PROVIDED TEXT:
——————————

R and RStudio#

Users of the Esrum cluster have the option running R directly or via two RStudio servers.

Warning

The RStudio servers are only for running R. If you need to run other tasks then you must connect to the head node and run them using Slurm as described in Running jobs using Slurm.

Resource intensive tasks running on the RStudio server will likely negatively impact everyone using the service, and we may therefore terminate such tasks without warning if we deem it necessary.

R on Esrum#

This section describes steps required to use R and lays out various tips for making your work easier. See below

While it is also possible to use R on a compute node interactively, this page section focuses in particular on how to run R scripts non-interactively via Slurm in order to take full advantage of the available compute resources.

Selecting an R version#

Several versions of R are available via the module system. To load these, you need to load the version of R you want and a version of GCC, which is required to install/load R libraries.

If you intend to also make use of the RStudio servers, then we recommend that you R/4.3.3 (or another version of R/4.3.x) with gcc/8.5.0. This ensures that the R libraries you install are compatible between the compute nodes and the RStudio servers.

——————————

GIVEN ENTRIES:

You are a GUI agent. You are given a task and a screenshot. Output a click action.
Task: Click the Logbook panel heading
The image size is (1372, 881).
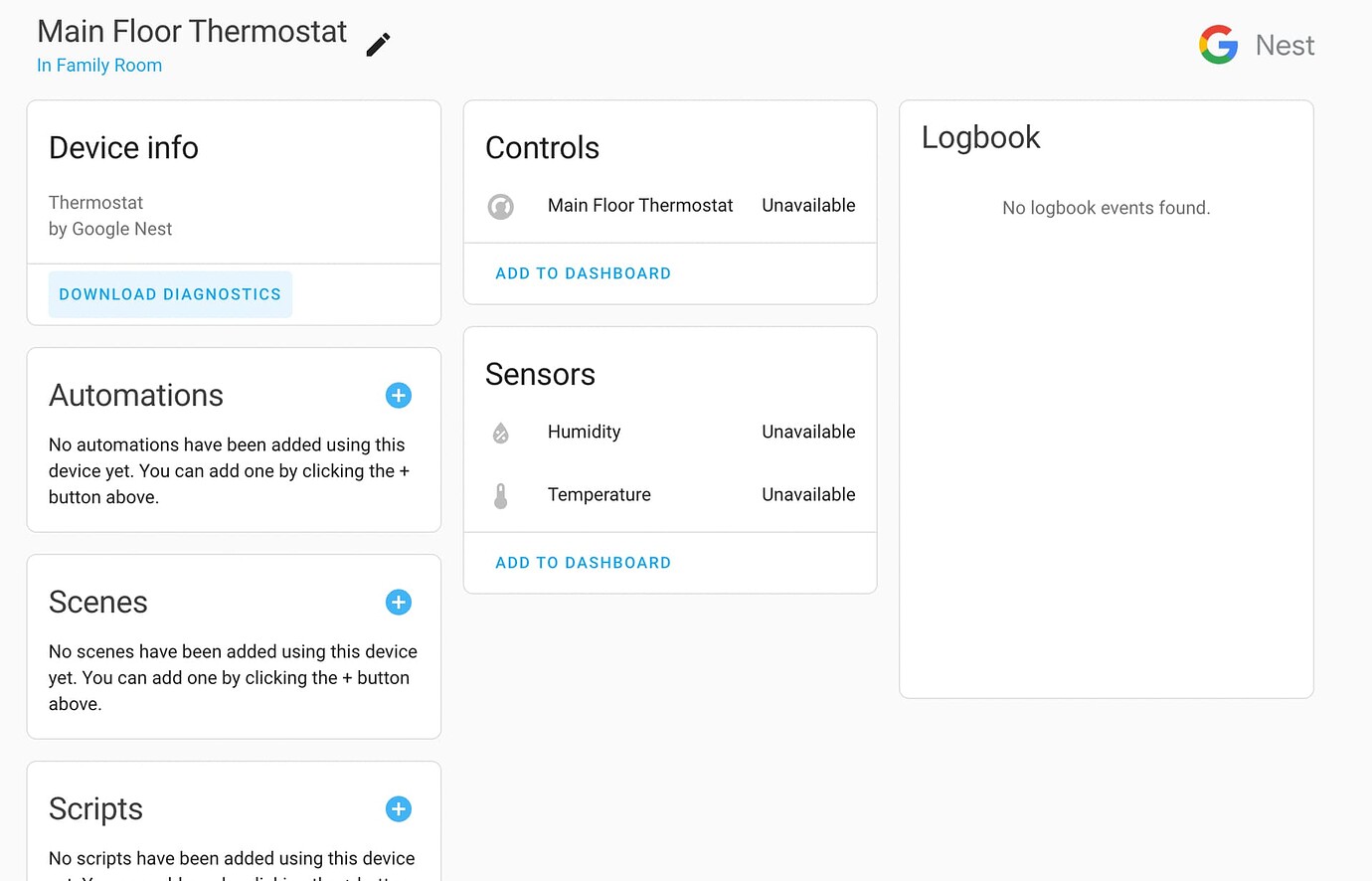coord(980,137)
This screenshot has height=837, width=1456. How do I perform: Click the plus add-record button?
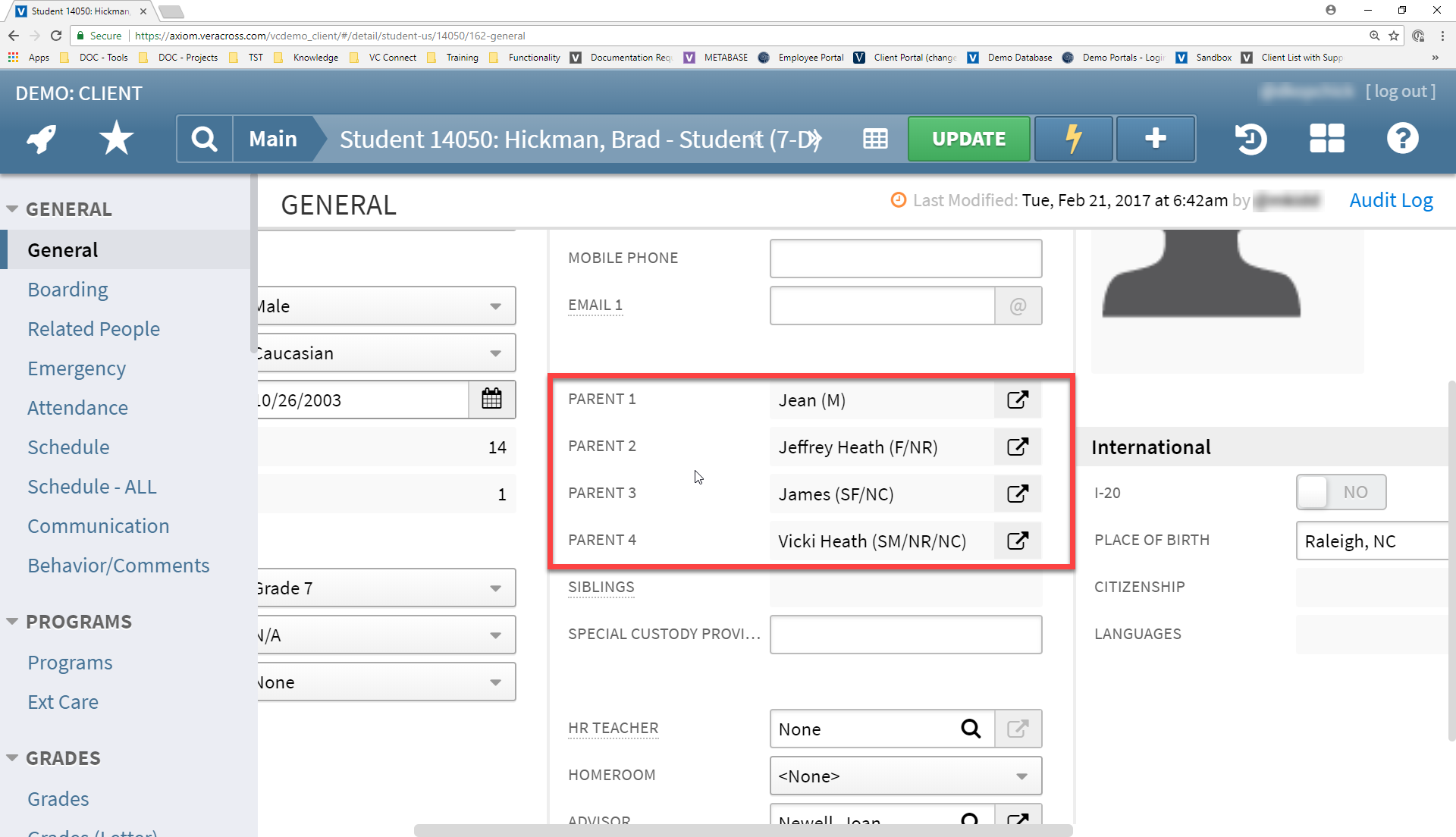click(x=1155, y=139)
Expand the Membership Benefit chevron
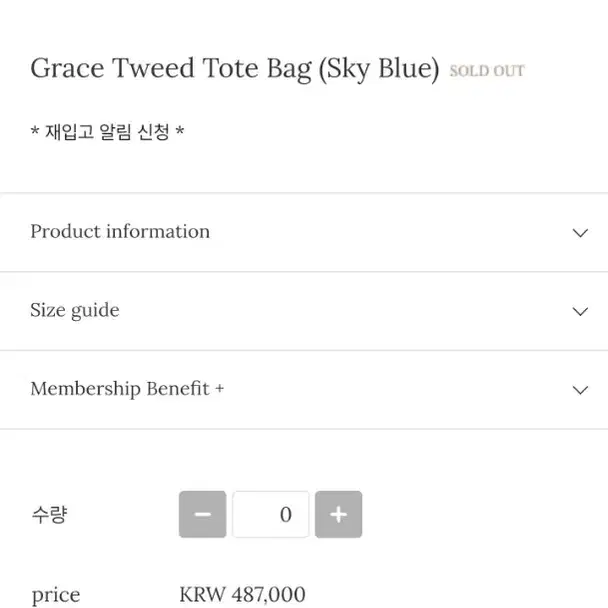This screenshot has height=608, width=608. click(580, 390)
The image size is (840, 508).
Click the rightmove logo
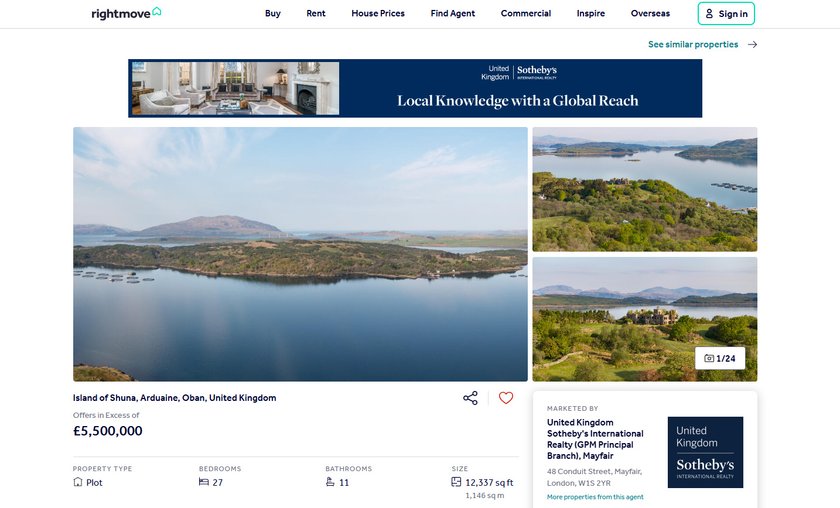(126, 13)
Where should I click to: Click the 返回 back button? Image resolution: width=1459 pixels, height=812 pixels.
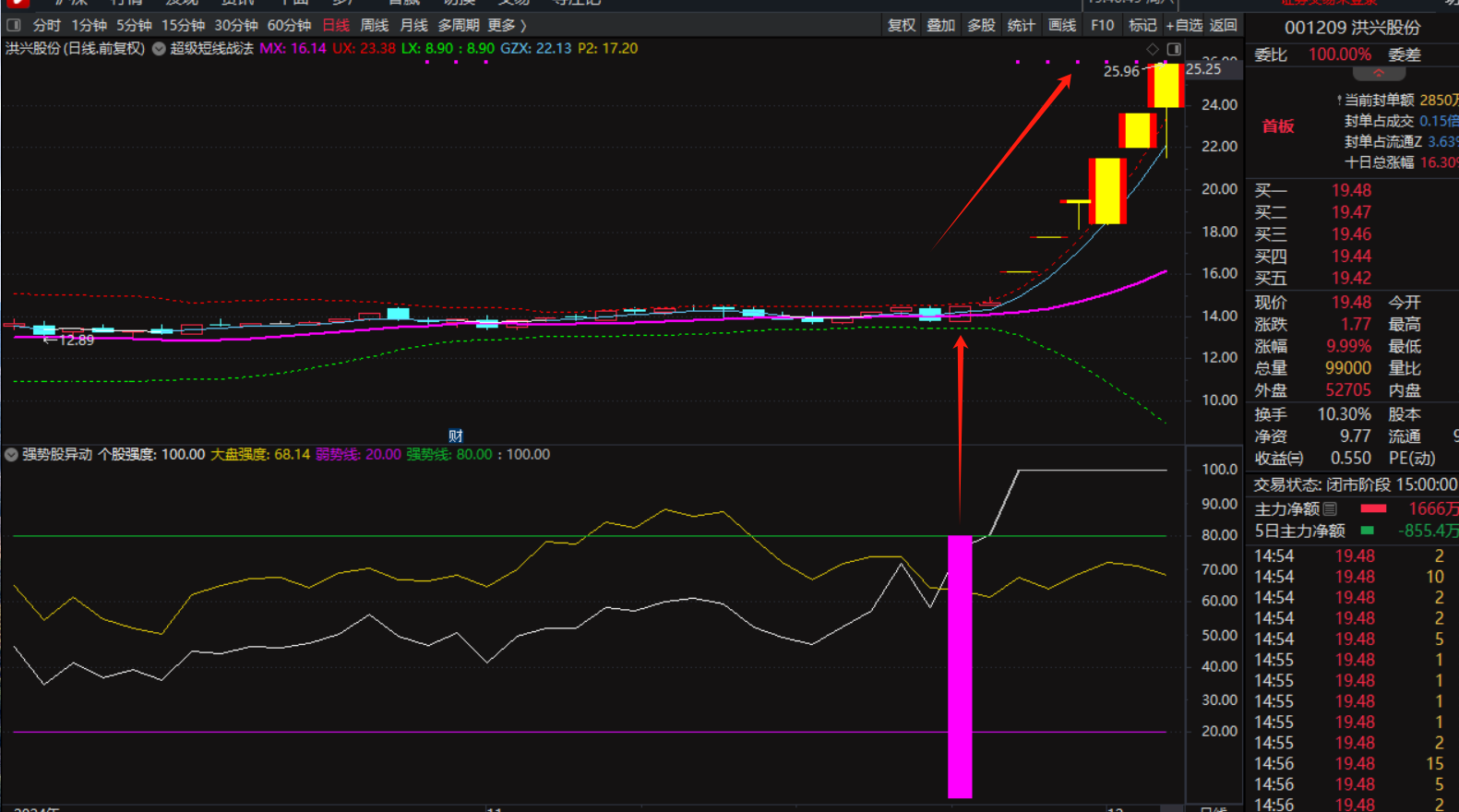(1223, 25)
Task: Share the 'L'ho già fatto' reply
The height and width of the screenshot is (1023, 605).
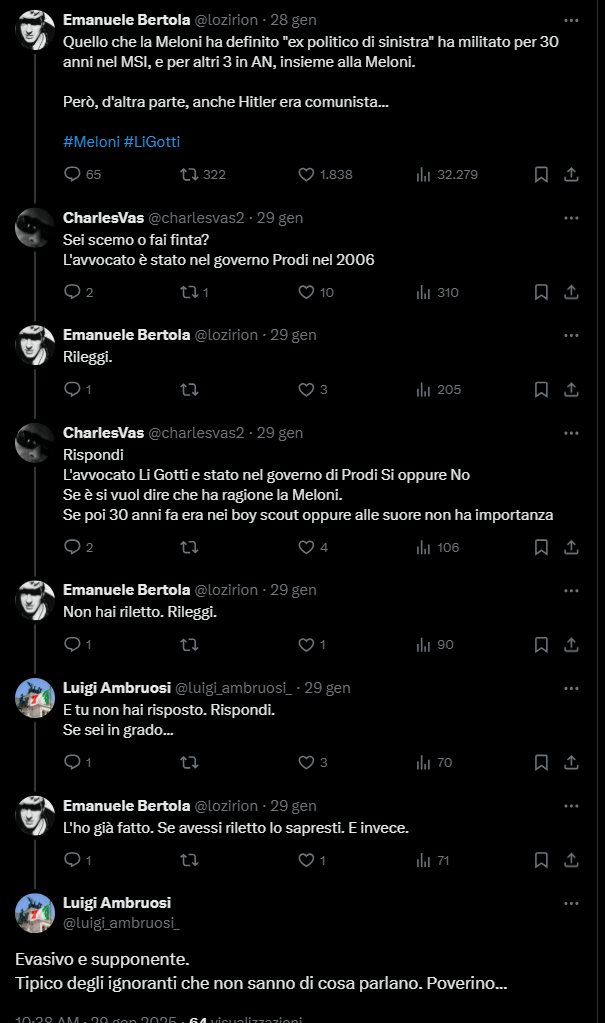Action: (571, 860)
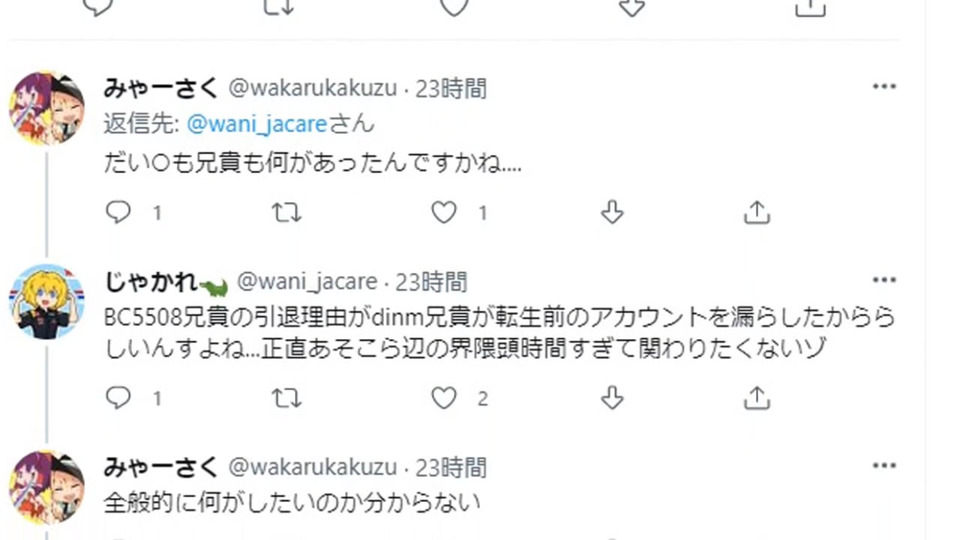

——————————

GIVEN INSTRUCTION: From the R and RStudio page, return the passage that starts at the words "R and RStudio#" and stops after "jobs using Slurm.". Rely on the R and RStudio page alone, not the records.

TASK RESULT:
R and RStudio#

Users of the Esrum cluster have the option running R directly or via two RStudio servers.

Warning

The RStudio servers are only for running R. If you need to run other tasks then you must connect to the head node and run them using Slurm as described in Running jobs using Slurm.